# Task brief:
Turn the rows below into a numbered list, one line per item, and leave out the blank lines.

# Dataset content:

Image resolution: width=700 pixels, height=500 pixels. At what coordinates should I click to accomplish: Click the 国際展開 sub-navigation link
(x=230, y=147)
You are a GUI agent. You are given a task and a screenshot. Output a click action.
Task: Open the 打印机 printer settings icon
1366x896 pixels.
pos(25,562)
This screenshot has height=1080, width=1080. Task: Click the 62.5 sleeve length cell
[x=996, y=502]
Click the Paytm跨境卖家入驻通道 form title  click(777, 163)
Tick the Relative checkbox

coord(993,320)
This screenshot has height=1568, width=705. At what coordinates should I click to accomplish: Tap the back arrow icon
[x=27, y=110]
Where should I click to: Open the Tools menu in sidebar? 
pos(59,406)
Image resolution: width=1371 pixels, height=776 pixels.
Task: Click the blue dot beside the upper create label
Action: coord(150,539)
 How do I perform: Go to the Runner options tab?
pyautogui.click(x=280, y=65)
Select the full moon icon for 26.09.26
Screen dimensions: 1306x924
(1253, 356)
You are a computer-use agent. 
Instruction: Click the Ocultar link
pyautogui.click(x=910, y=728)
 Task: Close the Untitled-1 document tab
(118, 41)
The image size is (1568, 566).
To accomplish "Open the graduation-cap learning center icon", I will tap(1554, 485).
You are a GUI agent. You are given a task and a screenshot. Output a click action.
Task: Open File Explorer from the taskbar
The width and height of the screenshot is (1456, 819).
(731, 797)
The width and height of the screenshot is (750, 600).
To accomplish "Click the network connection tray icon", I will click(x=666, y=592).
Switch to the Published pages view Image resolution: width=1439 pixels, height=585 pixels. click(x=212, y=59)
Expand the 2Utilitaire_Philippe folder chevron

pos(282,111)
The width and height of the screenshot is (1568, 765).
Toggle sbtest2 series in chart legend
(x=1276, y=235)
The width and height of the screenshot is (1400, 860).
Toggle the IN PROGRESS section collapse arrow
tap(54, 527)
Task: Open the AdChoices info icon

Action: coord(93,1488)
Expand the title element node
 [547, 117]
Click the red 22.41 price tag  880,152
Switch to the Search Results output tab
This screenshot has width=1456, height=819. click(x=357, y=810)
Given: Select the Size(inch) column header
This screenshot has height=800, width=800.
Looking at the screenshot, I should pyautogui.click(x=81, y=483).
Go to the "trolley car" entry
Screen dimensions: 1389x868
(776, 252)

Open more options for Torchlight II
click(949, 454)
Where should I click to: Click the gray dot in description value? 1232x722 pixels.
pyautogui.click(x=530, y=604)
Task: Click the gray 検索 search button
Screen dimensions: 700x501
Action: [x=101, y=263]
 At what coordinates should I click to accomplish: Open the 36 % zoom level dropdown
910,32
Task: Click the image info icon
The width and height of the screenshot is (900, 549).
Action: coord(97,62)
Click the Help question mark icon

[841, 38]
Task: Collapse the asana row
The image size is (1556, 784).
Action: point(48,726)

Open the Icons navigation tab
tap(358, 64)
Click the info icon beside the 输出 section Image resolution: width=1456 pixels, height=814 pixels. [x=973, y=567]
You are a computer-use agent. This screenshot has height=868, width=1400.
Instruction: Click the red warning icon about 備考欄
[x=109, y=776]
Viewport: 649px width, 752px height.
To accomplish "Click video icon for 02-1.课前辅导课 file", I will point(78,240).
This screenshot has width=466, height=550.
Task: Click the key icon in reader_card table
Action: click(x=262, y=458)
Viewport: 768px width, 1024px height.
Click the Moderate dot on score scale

# Solved problem:
1. Image resolution: width=700 pixels, height=500 pixels. At what coordinates should I click to accomplish: Click the 国際展開 sub-navigation link
2. (x=230, y=147)
3. You are a GUI agent. You are given a task and a screenshot. Output a click action.
4. Task: Open the 打印机 printer settings icon
5. 1366x896 pixels.
6. pos(25,562)
7. This screenshot has height=1080, width=1080. Task: Click the 62.5 sleeve length cell
8. [x=996, y=502]
9. Click the Paytm跨境卖家入驻通道 form title  click(777, 163)
10. Tick the Relative checkbox
11. coord(993,320)
12. This screenshot has height=1568, width=705. At what coordinates should I click to accomplish: Tap the back arrow icon
13. [x=27, y=110]
14. Where should I click to: Open the Tools menu in sidebar? 
15. pos(59,406)
16. Image resolution: width=1371 pixels, height=776 pixels.
17. Task: Click the blue dot beside the upper create label
18. Action: coord(150,539)
19.  How do I perform: Go to the Runner options tab?
20. pyautogui.click(x=280, y=65)
21. Select the full moon icon for 26.09.26
22. Screen dimensions: 1306x924
23. (1253, 356)
24. You are a computer-use agent. 
25. Instruction: Click the Ocultar link
26. pyautogui.click(x=910, y=728)
27.  Task: Close the Untitled-1 document tab
28. (118, 41)
29. The image size is (1568, 566).
30. To accomplish "Open the graduation-cap learning center icon", I will tap(1554, 485).
31. You are a GUI agent. You are given a task and a screenshot. Output a click action.
32. Task: Open File Explorer from the taskbar
33. The width and height of the screenshot is (1456, 819).
34. (731, 797)
35. The width and height of the screenshot is (750, 600).
36. To accomplish "Click the network connection tray icon", I will click(x=666, y=592).
37. Switch to the Published pages view Image resolution: width=1439 pixels, height=585 pixels. click(x=212, y=59)
38. Expand the 2Utilitaire_Philippe folder chevron
39. pos(282,111)
40. The width and height of the screenshot is (1568, 765).
41. Toggle sbtest2 series in chart legend
42. (x=1276, y=235)
43. The width and height of the screenshot is (1400, 860).
44. Toggle the IN PROGRESS section collapse arrow
45. tap(54, 527)
46. Task: Open the AdChoices info icon
47. Action: coord(93,1488)
48. Expand the title element node
49.  [547, 117]
50. Click the red 22.41 price tag  880,152
51. Switch to the Search Results output tab
52. This screenshot has width=1456, height=819. click(x=357, y=810)
53. Given: Select the Size(inch) column header
54. This screenshot has height=800, width=800.
55. Looking at the screenshot, I should pyautogui.click(x=81, y=483).
56. Go to the "trolley car" entry
57. Screen dimensions: 1389x868
58. (776, 252)
59. Open more options for Torchlight II
60. click(949, 454)
61. Where should I click to: Click the gray dot in description value? 1232x722 pixels.
62. pyautogui.click(x=530, y=604)
63. Task: Click the gray 検索 search button
64. Screen dimensions: 700x501
65. Action: [x=101, y=263]
66.  At what coordinates should I click to accomplish: Open the 36 % zoom level dropdown
67. 910,32
68. Task: Click the image info icon
69. The width and height of the screenshot is (900, 549).
70. Action: coord(97,62)
71. Click the Help question mark icon
72. [841, 38]
73. Task: Collapse the asana row
74. The image size is (1556, 784).
75. Action: point(48,726)
76. Open the Icons navigation tab
77. tap(358, 64)
78. Click the info icon beside the 输出 section Image resolution: width=1456 pixels, height=814 pixels. [x=973, y=567]
79. You are a computer-use agent. This screenshot has height=868, width=1400.
80. Instruction: Click the red warning icon about 備考欄
81. [x=109, y=776]
82. Viewport: 649px width, 752px height.
83. To accomplish "Click video icon for 02-1.课前辅导课 file", I will point(78,240).
84. This screenshot has width=466, height=550.
85. Task: Click the key icon in reader_card table
86. Action: click(x=262, y=458)
87. Viewport: 768px width, 1024px height.
88. Click the Moderate dot on score scale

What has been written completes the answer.